Pan Loting belum Kristen waktu itu ?
Belum. Ia menjadi guru disini, mengajarkan kebathinan, mengajarkan masyarakat dan orang-orang tua disini. Dan orang-orang disini taat sekali karena Pan Loting sangat pintar bermantra. Walaupun  mereka sudah mencari ilmu untuk menghadapi leak, tetapi mereka tetap kalah. Kemudian mereka dengar ada orang Cina datang, Tsang To Hang datang, dia bisa mengajarkan ilmu mengalahkan leak, dan Tsang To Hang diperkenalkan oleh I Made Risin kepada Pan Loting. “Ah tidak bisa itu, tidak ada yang melebihi ilmu saya.” kata Pan Loting. “Baik, suruh datang kepada saya, saya mau coba”.
            Kemudian datang Tsang To Hang dan Pan Loting mulai mencoba dengan mantra. Dia ucapkan, mantra patah lidah, supaya  bisu, tetapi Tsang To Hang tetap bisa ngomong. “Kita orang tak berdosa, tidak usah takut ha..., Tuhan Yesus tolong kita.” Dicoba sekali lagi, dibutakan, dibuat jadi buta, tapi masih melek dia. Pan Loting marah sekali, “Saya kasi racun dia !”. Dikasi racun, minum, tak apa-apa juga dia Tsang To Hang ini. Oleh sebab itu Pan Loting mengajarkan kepada muridnya, ada 12 murid di sini, diajarkan bahwa memang betul Tsang To Hang ini orang sakti, istilahnya sakti, tak mempan dikasi mantra untuk bisu, untuk buta dan bahkan saya kasi racun tidak mati, itu kata Pan Loting. Dia cerita pada waktu itu, waktu saya sudah besar disini.

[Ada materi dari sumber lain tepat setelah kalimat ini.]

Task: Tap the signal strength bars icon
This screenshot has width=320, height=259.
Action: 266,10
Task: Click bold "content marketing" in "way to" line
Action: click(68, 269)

Waktu itu Pan Loting sudah Kristen ?
Ya sudah. Saya lanjutkan lagi cerita itu. “Jadi saudara-saudara semua, kita harus belajar kepada Tsang To Hang, dia ini orang sakti, bisa mengalahkan leak, bisa mengalahkan racun, magic itu, mari ikut saya”. Terus bagaimana Tsang To Hang menerapkan ajarannya ? Nah ini lagi, Tsang To Hang menerapkan ajarannya, dia juga mempelajari ilmu jiwa barangkali, sebab saya ngintip terus, ngajar apa orang ini, ngajar nyanyi-nyanyi lagi. Nyanyiannya bukan nyanyian Sinom, nyanyi lain ini, waktu itu diajarkan begini : “La ida, la ida Hyang Yesus,” itu. Dia ajarkan bahasa itu, dia mengajarkan orang-orang disini, tulisannya, tulisan Bali, bahasanya bahasa Indonesia. Kemudian saya lempar dengan kerikil, dan lari lagi, sebab saya tak senang melihat dia mengajarkan itu. Tetapi orang-orang semangat belajar,  terus belajar.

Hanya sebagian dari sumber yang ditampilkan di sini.